Pollution
Humain
Environnement
Economique

At around midnight, a 20-m stretch of the wall of a pig farm building, which was mounted on grating over a deep pre-pit, collapsed. The collapse caused 600 m³ of liquid manure to flow along a path and to a nozzle that led, via a stream, to the River Jaudy. Neighbours alerted the firefighters. More than 100 pigs were found around the farm. Some were dead and others were injured. A veterinarian euthanized a few of them at daybreak. The firefighters placed bales of straw along the path and at in the nozzle’s inlet. The roads leading to the farm were closed to traffic. Large numbers of the river’s aquatic life, including protected species, were killed along a 13 km stretch. The drinking water pump station was shut down. Fishing on the Jaudy was prohibited downstream of the pollution and all the way to the river’s mouth.
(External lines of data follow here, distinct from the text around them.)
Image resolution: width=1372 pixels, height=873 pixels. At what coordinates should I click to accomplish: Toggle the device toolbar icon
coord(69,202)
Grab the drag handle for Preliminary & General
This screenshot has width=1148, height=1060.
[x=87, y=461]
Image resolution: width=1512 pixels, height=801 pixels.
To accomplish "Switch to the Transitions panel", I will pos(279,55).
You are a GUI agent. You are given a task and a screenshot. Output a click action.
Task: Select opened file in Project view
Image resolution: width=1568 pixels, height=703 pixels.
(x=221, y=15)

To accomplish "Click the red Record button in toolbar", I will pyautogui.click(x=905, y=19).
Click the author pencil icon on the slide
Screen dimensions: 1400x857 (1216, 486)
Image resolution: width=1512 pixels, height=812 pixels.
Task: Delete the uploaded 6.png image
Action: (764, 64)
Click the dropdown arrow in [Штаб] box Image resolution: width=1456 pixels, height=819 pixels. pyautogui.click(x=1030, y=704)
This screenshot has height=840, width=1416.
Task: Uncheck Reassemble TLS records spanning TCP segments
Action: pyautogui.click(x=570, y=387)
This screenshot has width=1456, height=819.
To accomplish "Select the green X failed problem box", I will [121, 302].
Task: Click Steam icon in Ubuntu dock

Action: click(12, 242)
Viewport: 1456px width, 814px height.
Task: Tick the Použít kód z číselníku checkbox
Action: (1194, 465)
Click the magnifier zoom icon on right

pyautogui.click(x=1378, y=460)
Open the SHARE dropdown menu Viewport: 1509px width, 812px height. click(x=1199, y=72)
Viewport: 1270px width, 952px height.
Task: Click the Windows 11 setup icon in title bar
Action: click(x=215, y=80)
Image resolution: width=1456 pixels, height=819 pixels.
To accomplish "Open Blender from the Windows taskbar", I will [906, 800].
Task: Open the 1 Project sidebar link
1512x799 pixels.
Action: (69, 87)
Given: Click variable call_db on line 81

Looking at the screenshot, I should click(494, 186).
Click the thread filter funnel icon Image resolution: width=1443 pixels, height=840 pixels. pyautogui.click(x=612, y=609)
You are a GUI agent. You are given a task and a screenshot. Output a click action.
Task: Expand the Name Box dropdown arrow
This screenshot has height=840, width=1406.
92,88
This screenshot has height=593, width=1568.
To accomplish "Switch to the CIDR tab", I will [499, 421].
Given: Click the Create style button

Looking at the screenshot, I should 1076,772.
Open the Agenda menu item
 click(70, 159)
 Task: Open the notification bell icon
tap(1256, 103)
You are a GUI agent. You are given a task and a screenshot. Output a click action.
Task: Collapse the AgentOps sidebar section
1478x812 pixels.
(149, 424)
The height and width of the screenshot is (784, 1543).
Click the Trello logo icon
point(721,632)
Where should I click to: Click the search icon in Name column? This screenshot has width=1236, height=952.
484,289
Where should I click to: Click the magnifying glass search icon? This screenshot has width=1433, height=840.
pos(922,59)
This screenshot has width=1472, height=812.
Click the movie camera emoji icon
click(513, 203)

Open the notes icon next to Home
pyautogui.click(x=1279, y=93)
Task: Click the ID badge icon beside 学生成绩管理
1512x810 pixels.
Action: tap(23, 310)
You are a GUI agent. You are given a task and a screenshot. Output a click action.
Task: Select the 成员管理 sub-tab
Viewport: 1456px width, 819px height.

Its water quality was monitored over several days. The inspection authorities for classified facilities arrived at the farm two days later and saw that:

  • A risk of a secondary accident occurring was not considered.
  • An earthen bund had been placed 15 m away from the collapsed building and that 150–200 m³ of liquid manure mixed with earth and stones had been scraped up and dumped on a nearby grassy plot.
  • Partition walls (which were highly suspected of containing asbestos) and waste stored near the pig farm (corrugated asbestos-cement sheets) had been carried away by the liquid manure. This mixture was sent away for disposal by the approved routes.

Services from the town hall cleaned the liquid manure off the streets. The nozzle was cleaned using a vacuum tanker. A specialist firm took away the 400 t of waste that was removed. The Jaudy was left untouched so as not to damage the natural environment.

The building was erected in 1989 and made of concrete masonry units and asbestos-cement sheets. As its pre-pits were full, the building gave way under the pressure of the liquid manure.